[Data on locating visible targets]
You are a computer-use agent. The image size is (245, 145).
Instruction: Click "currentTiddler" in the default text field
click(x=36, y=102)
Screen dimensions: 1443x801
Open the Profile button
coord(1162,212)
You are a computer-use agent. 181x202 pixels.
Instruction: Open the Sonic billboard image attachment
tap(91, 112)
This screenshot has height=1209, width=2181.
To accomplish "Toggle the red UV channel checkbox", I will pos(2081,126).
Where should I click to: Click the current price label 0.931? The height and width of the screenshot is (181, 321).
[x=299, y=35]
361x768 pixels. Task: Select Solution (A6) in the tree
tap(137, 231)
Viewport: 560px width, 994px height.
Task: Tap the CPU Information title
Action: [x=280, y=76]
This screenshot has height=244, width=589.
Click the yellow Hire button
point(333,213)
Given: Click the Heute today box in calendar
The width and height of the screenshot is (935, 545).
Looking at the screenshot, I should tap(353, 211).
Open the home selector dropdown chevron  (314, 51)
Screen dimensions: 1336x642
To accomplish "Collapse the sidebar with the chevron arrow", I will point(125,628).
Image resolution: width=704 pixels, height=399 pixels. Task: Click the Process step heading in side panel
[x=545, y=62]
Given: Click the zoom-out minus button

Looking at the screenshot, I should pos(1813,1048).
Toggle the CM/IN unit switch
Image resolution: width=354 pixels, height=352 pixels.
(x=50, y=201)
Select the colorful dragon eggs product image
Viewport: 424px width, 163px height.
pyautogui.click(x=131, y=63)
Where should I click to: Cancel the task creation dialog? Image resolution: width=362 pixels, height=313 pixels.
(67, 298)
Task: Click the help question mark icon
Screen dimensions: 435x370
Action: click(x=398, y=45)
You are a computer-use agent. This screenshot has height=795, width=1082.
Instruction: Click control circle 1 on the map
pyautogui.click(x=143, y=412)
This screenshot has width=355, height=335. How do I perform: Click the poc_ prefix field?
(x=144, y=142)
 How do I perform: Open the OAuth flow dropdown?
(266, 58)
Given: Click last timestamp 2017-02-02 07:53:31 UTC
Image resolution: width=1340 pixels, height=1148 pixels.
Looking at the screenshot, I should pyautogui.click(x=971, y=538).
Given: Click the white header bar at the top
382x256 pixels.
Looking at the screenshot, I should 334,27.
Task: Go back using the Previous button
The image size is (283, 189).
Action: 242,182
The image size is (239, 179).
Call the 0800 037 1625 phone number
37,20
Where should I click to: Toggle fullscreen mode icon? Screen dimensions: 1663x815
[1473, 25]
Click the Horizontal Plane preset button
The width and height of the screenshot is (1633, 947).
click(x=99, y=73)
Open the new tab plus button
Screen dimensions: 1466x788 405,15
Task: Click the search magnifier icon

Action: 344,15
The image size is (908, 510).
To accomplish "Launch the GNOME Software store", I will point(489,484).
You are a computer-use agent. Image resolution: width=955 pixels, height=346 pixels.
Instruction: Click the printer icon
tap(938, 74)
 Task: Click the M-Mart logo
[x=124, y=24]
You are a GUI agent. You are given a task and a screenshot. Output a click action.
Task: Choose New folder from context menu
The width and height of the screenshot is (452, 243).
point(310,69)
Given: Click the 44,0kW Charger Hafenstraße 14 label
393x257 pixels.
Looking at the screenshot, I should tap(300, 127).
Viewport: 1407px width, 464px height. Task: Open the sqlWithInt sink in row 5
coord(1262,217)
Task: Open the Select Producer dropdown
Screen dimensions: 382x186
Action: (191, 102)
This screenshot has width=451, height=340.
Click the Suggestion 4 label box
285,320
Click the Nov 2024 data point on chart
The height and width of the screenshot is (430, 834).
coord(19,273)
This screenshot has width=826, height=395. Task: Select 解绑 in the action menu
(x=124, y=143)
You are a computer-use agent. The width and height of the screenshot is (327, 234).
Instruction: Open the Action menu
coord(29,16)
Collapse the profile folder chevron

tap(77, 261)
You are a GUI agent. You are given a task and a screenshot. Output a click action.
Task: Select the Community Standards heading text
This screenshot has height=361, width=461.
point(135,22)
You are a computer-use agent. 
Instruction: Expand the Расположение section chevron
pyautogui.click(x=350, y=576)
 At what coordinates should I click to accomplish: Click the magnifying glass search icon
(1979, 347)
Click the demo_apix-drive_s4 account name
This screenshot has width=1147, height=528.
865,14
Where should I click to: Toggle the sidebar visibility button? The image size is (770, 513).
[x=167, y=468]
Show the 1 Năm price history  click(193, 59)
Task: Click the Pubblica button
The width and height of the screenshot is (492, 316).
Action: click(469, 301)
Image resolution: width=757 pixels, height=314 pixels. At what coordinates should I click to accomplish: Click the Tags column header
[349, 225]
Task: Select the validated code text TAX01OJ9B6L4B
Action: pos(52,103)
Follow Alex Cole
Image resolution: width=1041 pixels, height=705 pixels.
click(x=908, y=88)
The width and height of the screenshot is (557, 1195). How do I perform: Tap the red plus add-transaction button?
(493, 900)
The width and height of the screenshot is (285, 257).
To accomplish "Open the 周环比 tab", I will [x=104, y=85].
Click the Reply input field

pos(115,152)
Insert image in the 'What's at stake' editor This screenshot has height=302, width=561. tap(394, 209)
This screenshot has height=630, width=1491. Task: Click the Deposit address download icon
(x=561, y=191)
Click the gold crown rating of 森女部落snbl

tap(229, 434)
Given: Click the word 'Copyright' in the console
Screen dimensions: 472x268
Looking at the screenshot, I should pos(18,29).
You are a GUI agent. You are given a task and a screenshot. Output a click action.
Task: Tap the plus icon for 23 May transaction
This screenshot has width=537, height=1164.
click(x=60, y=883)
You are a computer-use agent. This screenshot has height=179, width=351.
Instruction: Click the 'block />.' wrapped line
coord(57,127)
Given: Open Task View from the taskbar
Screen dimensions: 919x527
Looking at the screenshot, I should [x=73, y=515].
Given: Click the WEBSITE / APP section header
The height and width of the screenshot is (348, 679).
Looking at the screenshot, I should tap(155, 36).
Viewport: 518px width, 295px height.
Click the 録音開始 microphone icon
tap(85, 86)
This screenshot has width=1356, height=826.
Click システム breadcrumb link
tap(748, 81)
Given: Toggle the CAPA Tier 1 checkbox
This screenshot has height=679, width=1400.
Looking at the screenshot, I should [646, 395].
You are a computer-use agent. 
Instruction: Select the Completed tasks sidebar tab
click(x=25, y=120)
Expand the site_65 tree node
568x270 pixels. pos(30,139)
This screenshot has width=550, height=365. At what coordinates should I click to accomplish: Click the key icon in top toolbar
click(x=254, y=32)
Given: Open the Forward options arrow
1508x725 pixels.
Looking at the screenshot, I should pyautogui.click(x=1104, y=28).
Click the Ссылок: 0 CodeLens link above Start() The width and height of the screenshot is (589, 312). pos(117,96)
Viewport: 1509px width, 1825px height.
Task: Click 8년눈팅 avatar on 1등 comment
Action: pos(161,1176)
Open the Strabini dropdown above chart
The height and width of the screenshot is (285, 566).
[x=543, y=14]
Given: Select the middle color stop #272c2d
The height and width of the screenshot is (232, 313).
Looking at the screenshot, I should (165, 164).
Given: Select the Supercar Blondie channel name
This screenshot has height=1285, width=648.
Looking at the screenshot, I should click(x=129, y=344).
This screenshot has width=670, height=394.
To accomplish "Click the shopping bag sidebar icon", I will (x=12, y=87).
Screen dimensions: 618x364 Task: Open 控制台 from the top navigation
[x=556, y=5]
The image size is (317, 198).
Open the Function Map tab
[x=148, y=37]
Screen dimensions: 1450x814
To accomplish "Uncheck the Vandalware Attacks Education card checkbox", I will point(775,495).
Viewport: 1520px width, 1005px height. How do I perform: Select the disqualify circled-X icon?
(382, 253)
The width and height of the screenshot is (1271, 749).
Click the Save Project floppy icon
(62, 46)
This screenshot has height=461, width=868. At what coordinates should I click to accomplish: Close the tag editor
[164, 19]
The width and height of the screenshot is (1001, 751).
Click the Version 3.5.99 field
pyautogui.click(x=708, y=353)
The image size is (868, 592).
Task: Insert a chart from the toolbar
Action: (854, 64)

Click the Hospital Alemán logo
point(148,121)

- _Aim_
Substitute "drop-down list" for every "dropdown" in the stretch from the line containing "How do I perform: Open" through the line containing "tap(77, 261)". Write out only those lines, with nothing else changed.

- _Written solution_
 How do I perform: Open the OAuth flow drop-down list?
(266, 58)
Given: Click last timestamp 2017-02-02 07:53:31 UTC
Image resolution: width=1340 pixels, height=1148 pixels.
Looking at the screenshot, I should pyautogui.click(x=971, y=538).
Given: Click the white header bar at the top
382x256 pixels.
Looking at the screenshot, I should 334,27.
Task: Go back using the Previous button
The image size is (283, 189).
Action: 242,182
The image size is (239, 179).
Call the 0800 037 1625 phone number
37,20
Where should I click to: Toggle fullscreen mode icon? Screen dimensions: 1663x815
[1473, 25]
Click the Horizontal Plane preset button
The width and height of the screenshot is (1633, 947).
click(x=99, y=73)
Open the new tab plus button
Screen dimensions: 1466x788 405,15
Task: Click the search magnifier icon

Action: 344,15
The image size is (908, 510).
To accomplish "Launch the GNOME Software store", I will point(489,484).
You are a computer-use agent. Image resolution: width=955 pixels, height=346 pixels.
Instruction: Click the printer icon
tap(938, 74)
 Task: Click the M-Mart logo
[x=124, y=24]
You are a GUI agent. You are given a task and a screenshot. Output a click action.
Task: Choose New folder from context menu
The width and height of the screenshot is (452, 243).
point(310,69)
Given: Click the 44,0kW Charger Hafenstraße 14 label
393x257 pixels.
Looking at the screenshot, I should tap(300, 127).
Viewport: 1407px width, 464px height. Task: Open the sqlWithInt sink in row 5
coord(1262,217)
Task: Open the Select Producer drop-down list
Screen dimensions: 382x186
Action: (191, 102)
This screenshot has width=451, height=340.
Click the Suggestion 4 label box
285,320
Click the Nov 2024 data point on chart
The height and width of the screenshot is (430, 834).
coord(19,273)
This screenshot has width=826, height=395. Task: Select 解绑 in the action menu
(x=124, y=143)
You are a computer-use agent. The width and height of the screenshot is (327, 234).
Instruction: Open the Action menu
coord(29,16)
Collapse the profile folder chevron

tap(77, 261)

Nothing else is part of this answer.